Let $$e_1$$ be the eccentricity of the hyperbola $$\frac{x^2}{16} - \frac{y^2}{9} = 1$$ and $$e_2$$ be the eccentricity of the ellipse $$\frac{x^2}{a^2} + \frac{y^2}{b^2} = 1$$, $$a > b$$, which passes through the foci of the hyperbola. If $$e_1 e_2 = 1$$, then the length of the chord of the ellipse parallel to the x-axis and passing through $$(0, 2)$$ is :

Hyperbola: $$\frac{x^2}{16} - \frac{y^2}{9} = 1$$. Here $$a_h = 4, b_h = 3$$.

$$e_1 = \sqrt{1 + \frac{9}{16}} = \sqrt{\frac{25}{16}} = \frac{5}{4}$$

Foci of hyperbola: $$(\pm 5, 0)$$.

Given $$e_1 e_2 = 1$$: $$e_2 = \frac{4}{5}$$.

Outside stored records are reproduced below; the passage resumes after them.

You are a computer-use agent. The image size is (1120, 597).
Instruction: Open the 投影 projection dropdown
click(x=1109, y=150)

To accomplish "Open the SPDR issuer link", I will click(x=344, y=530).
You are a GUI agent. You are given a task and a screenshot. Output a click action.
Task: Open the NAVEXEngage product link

Ellipse passes through $$(\pm 5, 0)$$:

$$\frac{25}{a^2} = 1 \Rightarrow a^2 = 25, a = 5$$.

$$e_2 = \sqrt{1 - \frac{b^2}{a^2}} = \frac{4}{5}$$

$$\frac{b^2}{25} = 1 - \frac{16}{25} = \frac{9}{25}$$

$$b^2 = 9$$

Ellipse: $$\frac{x^2}{25} + \frac{y^2}{9} = 1$$.

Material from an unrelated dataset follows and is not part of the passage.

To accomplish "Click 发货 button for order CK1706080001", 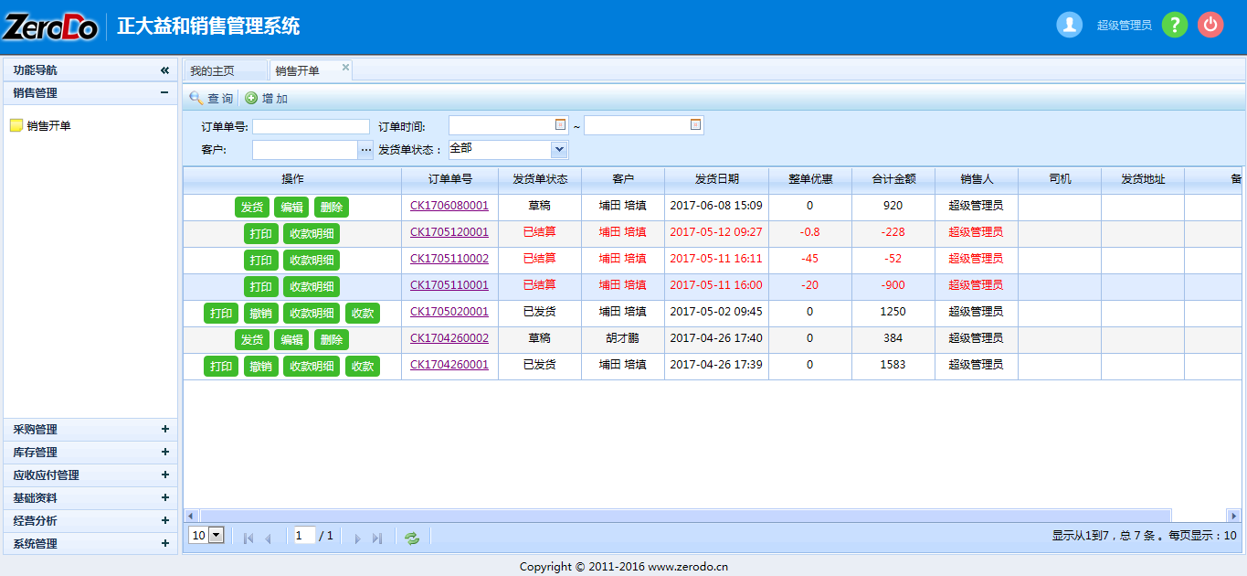I will [252, 208].

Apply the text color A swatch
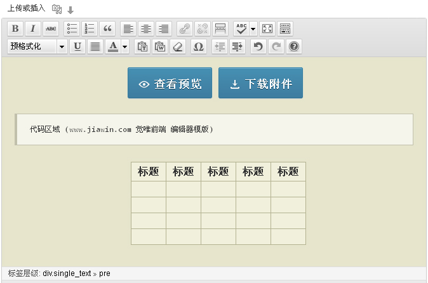tap(113, 46)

Chord at $$y = 2$$: $$\frac{x^2}{25} + \frac{4}{9} = 1 \Rightarrow \frac{x^2}{25} = \frac{5}{9} \Rightarrow x^2 = \frac{125}{9}$$

$$x = \pm\frac{5\sqrt{5}}{3}$$

Length = $$\frac{10\sqrt{5}}{3}$$.

The answer corresponds to Option (3).